Warganet menilai kualitasnya jauh di bawah standar layar lebar. Kabar produksi animasi ini menelan dana hingga miliaran rupiah, memunculkan banyak spekulasi dari warganet karena dikabarkan didanai pemerintah.
Wakil Menteri Ekonomi Kreatif, Irene Umar akhirnya buka suara akan hal ini.
Ia mengungkapkan, saat menerima audiensi tim produksi film beberapa waktu lalu, dirinya memberi masukan soal desain karakter, suasana, trailer filmnya dll.
Ia membantah tudingan film animasi ini didanai oleh pemerintah.

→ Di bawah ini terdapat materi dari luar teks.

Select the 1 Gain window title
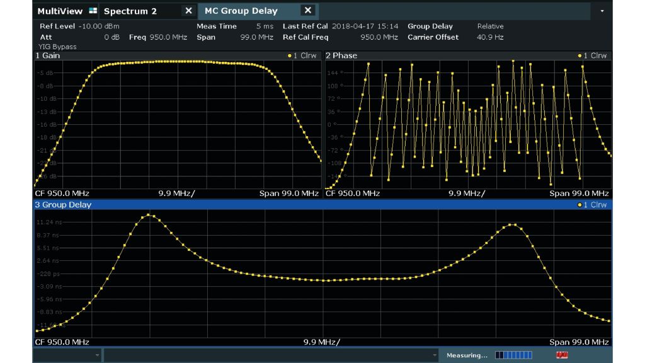This screenshot has height=363, width=645. pos(48,55)
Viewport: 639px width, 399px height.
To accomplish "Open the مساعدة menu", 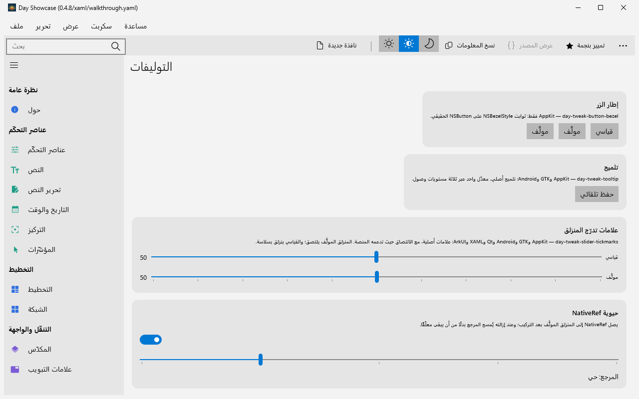I will 135,26.
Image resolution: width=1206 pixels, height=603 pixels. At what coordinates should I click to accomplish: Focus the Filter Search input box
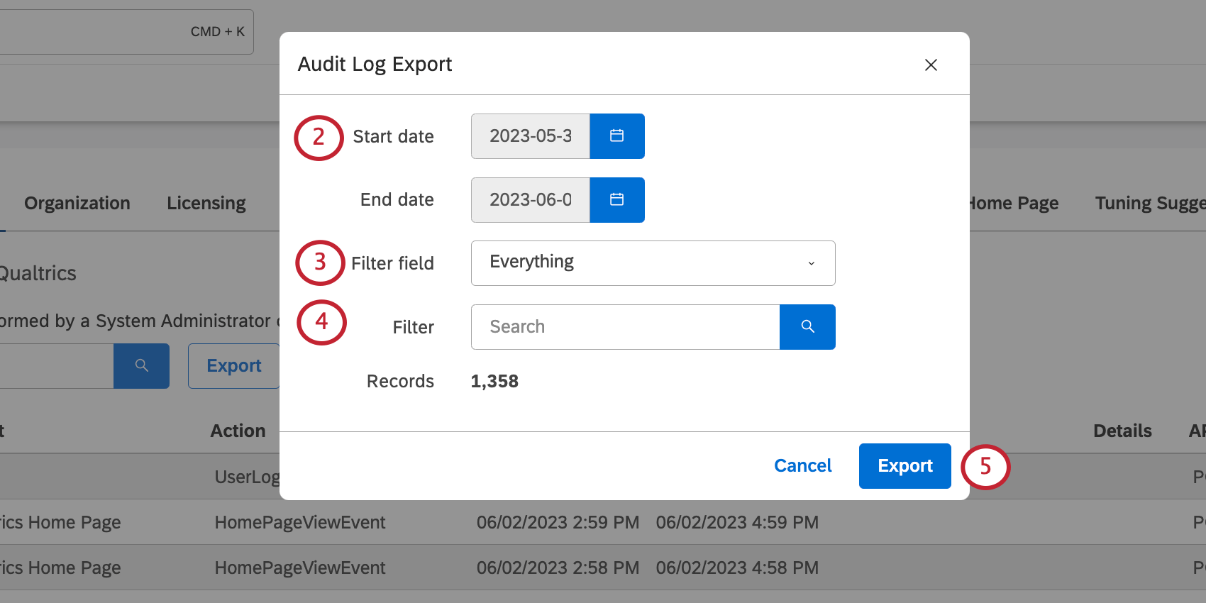(x=625, y=327)
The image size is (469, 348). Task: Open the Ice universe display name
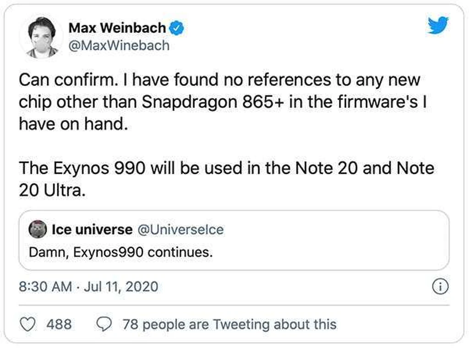click(92, 230)

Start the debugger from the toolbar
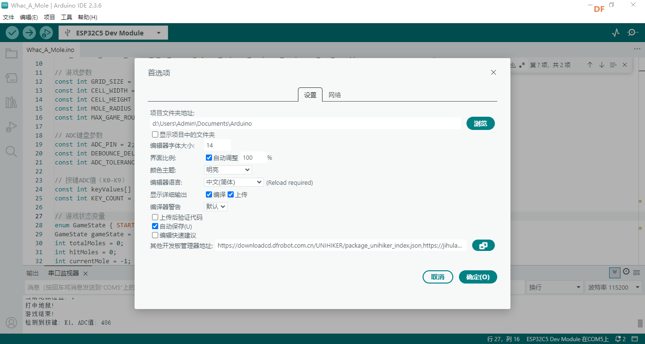(46, 33)
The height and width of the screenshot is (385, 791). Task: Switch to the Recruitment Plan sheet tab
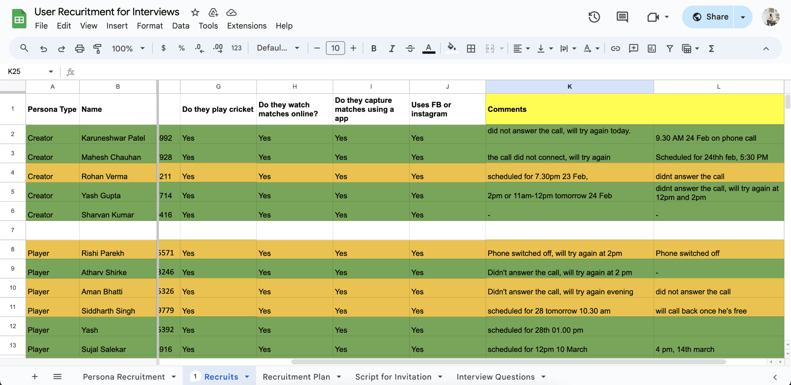click(x=296, y=377)
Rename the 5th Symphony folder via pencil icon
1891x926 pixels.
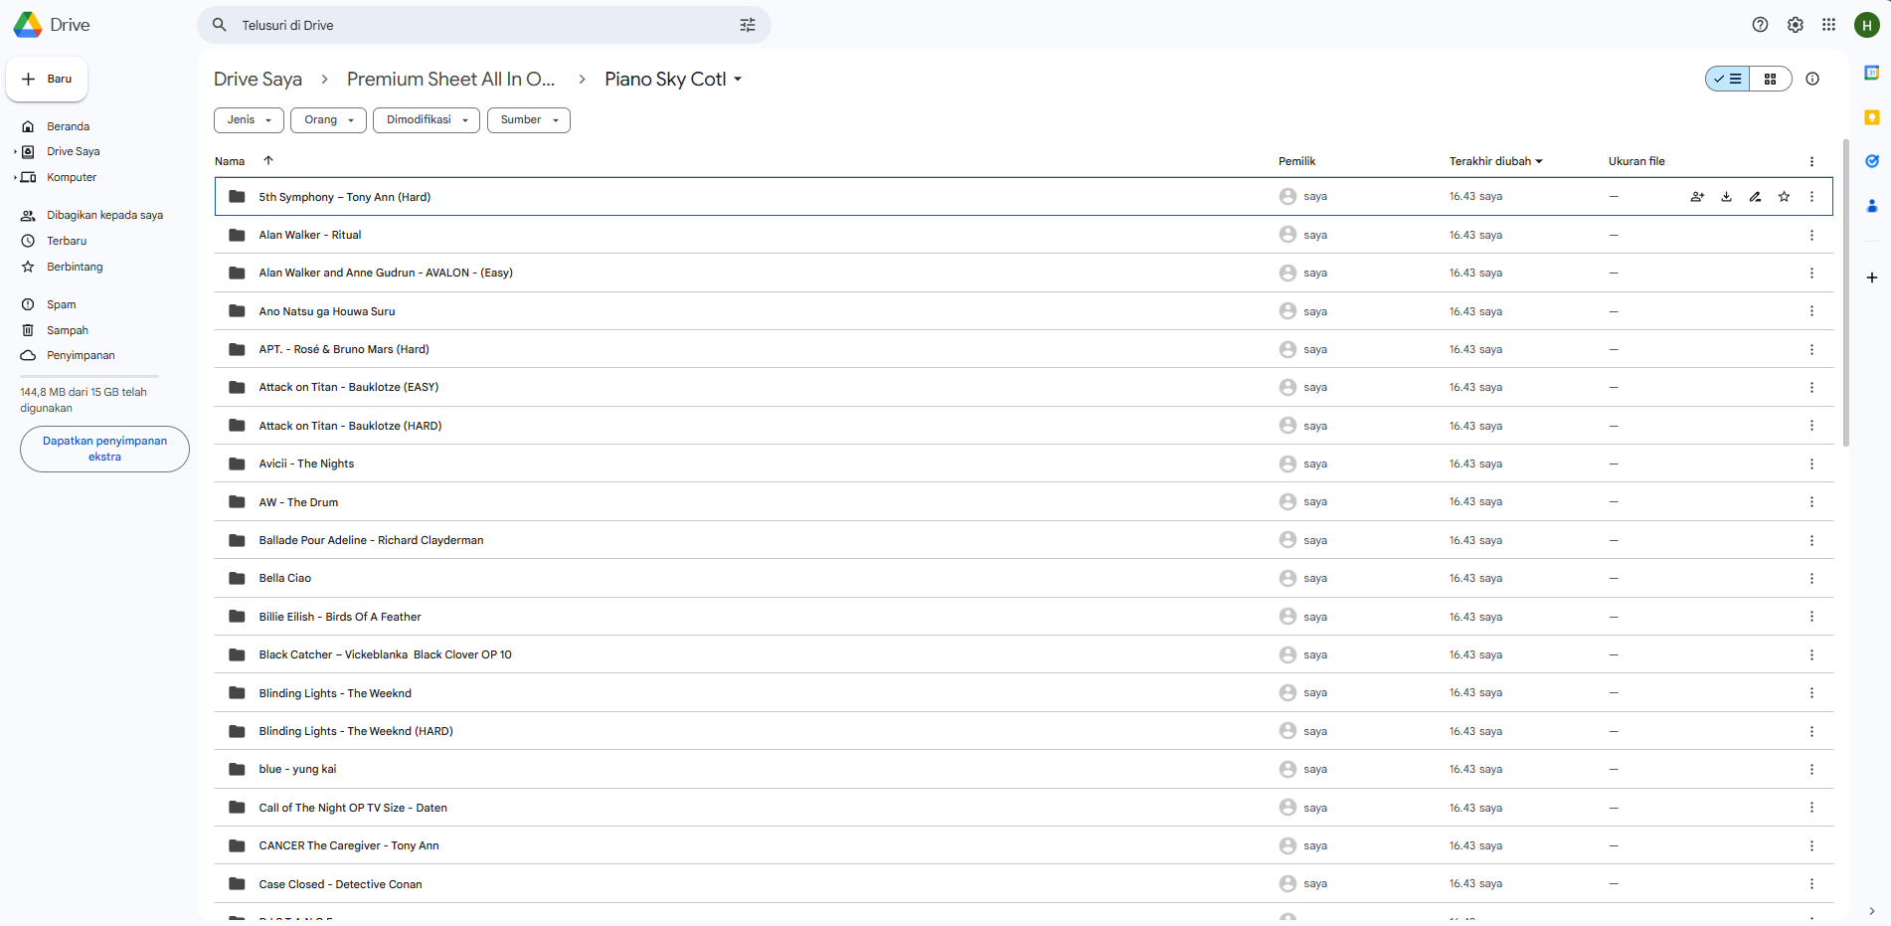(1755, 197)
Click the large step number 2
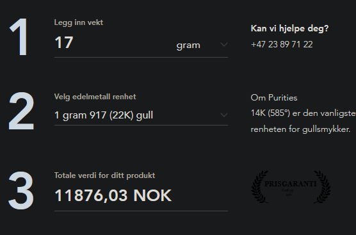356x235 pixels. [21, 111]
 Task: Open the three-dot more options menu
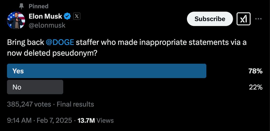258,19
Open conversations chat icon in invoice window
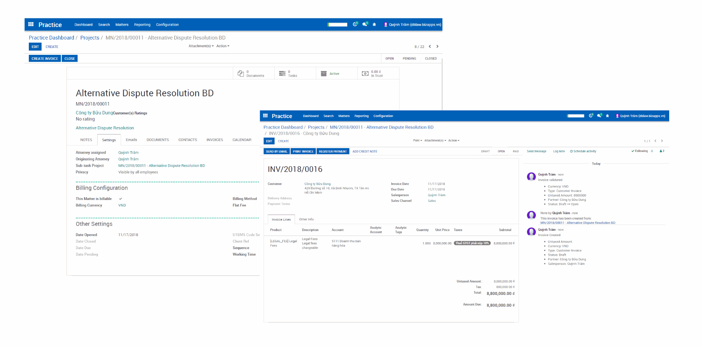The height and width of the screenshot is (347, 703). point(599,116)
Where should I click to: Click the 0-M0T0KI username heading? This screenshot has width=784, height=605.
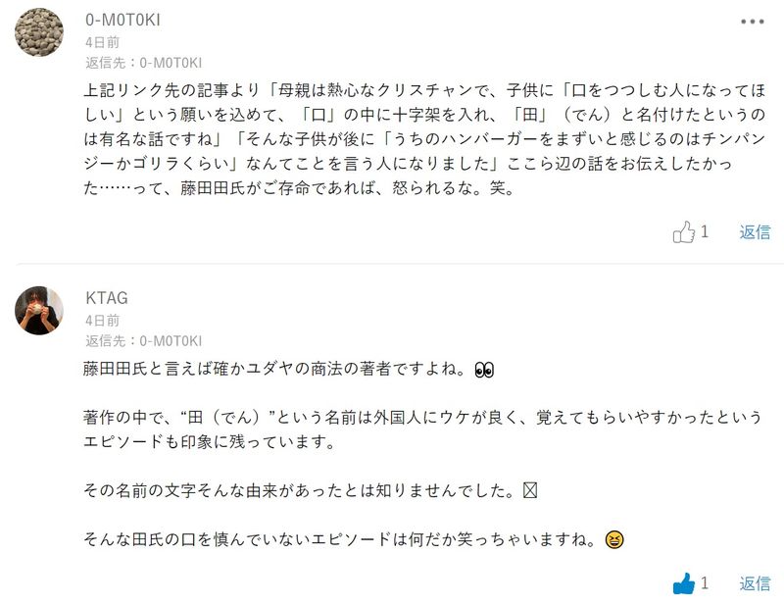[123, 20]
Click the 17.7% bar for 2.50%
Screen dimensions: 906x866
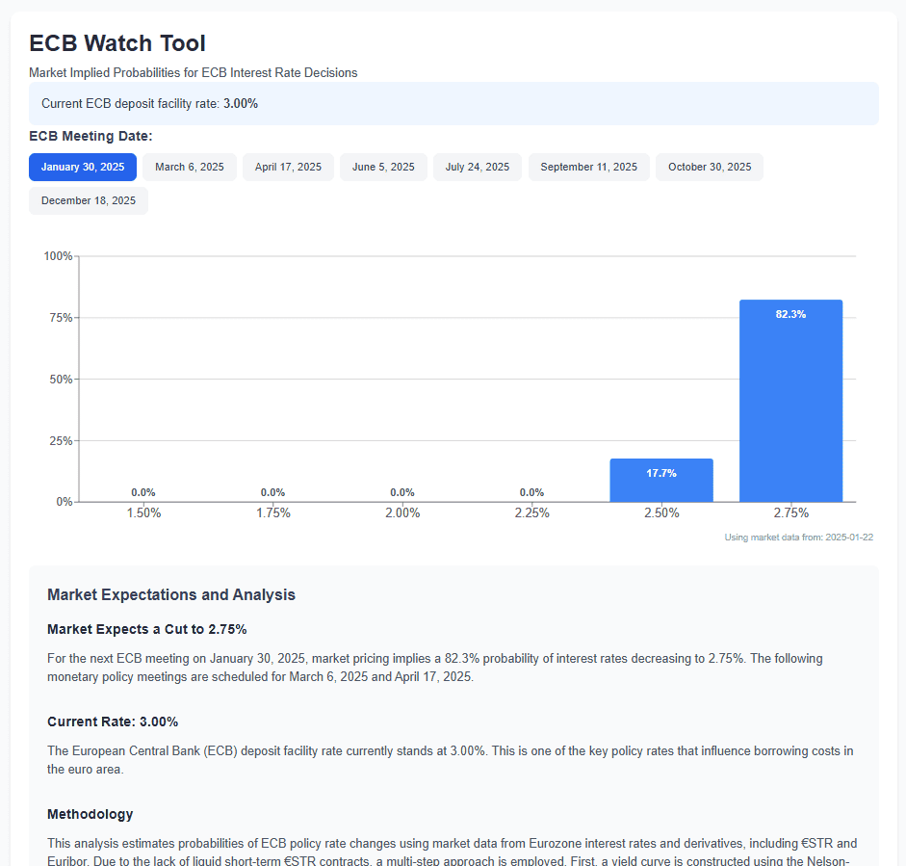pos(661,480)
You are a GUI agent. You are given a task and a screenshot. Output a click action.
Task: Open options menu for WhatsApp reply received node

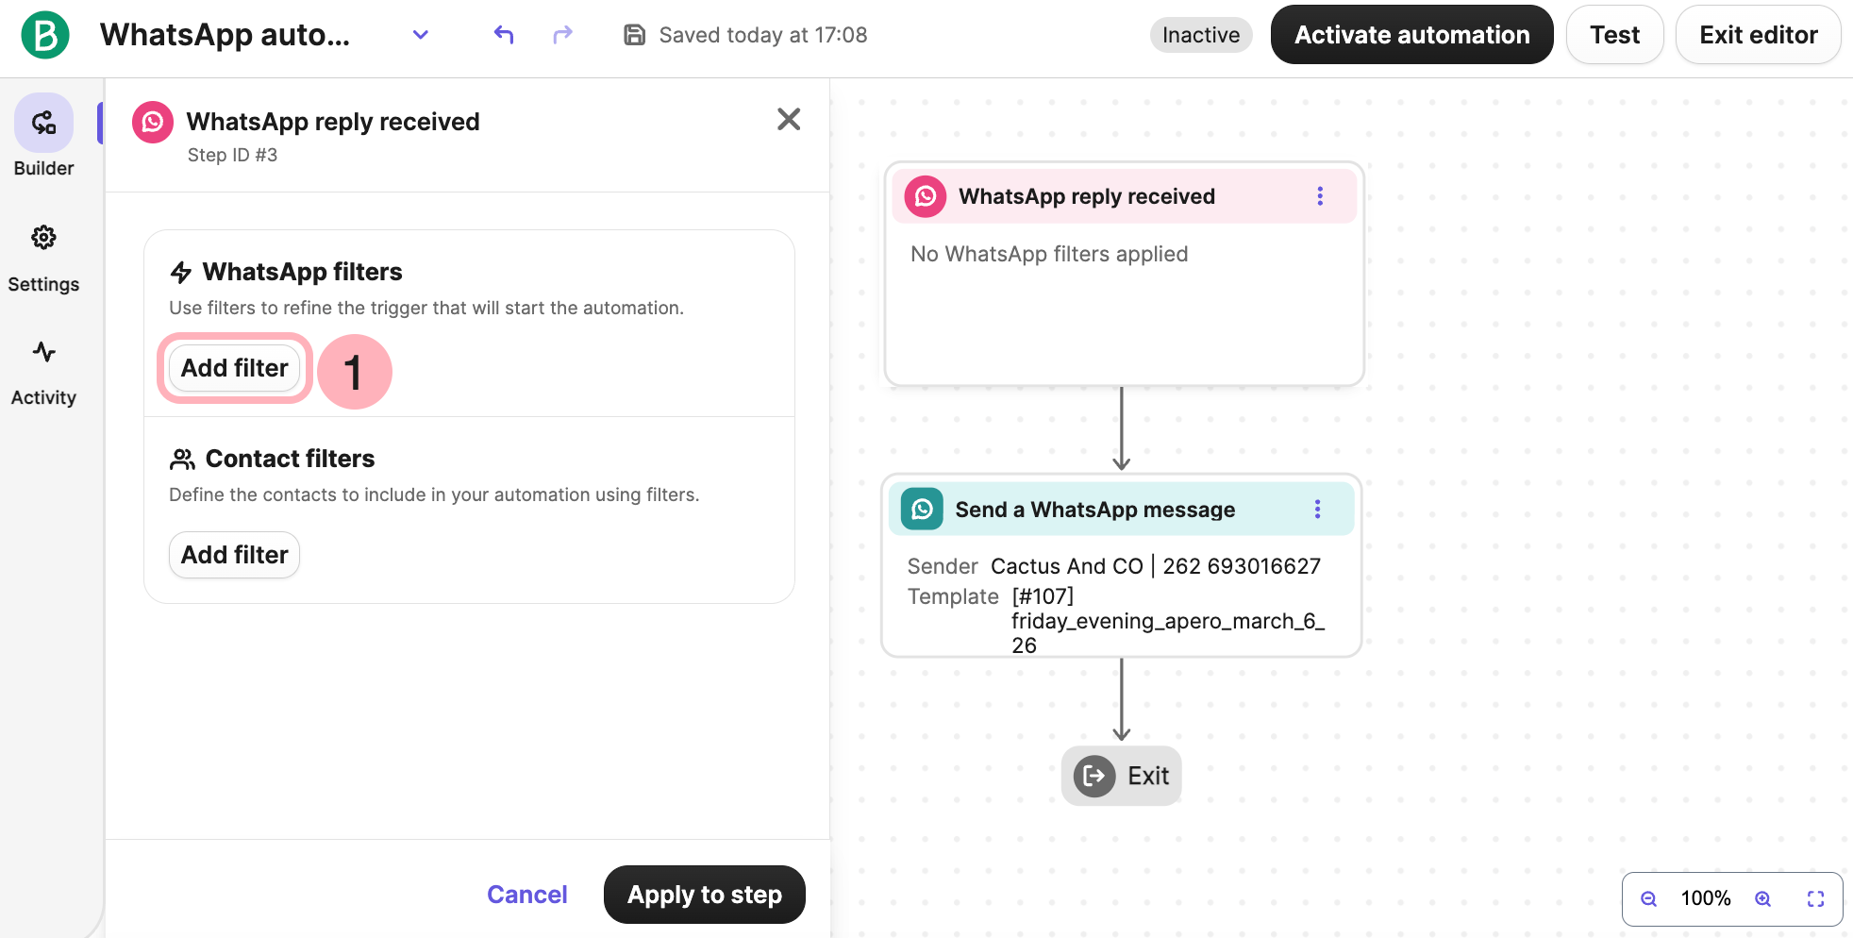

Dalam tulisan yang diunggah di akun Instagram miliknya, “Namun kami tidak memberikan bantuan financial dan tidak memberikan fasilitas promosi.” Tulisnya.
Film animasi ini produksinya dipegang oleh Perfiki Kreasindo dan digarap oleh sutradara sekaligus penulis skenario, Endiarto dan Bintang Takari.
Endiarto berperan sebagai produser eksekutif sekaligus otak di balik proyek film animasi ini. Sementara itu, Bintang Takari berperan sebagai animator sekaligus owner di filmanimasi.com.
Meskipun banyak disorot serta dikritik, film animasi Merah Putih: One For All kini telah terbuka siapa yang bekerja di balik layarnya dan menjawab bahwa ini adalah proyek kreatif mandiri, bukan “perintah dari negara.” Nantikan Merah Putih One For All di bioskop secara resmi.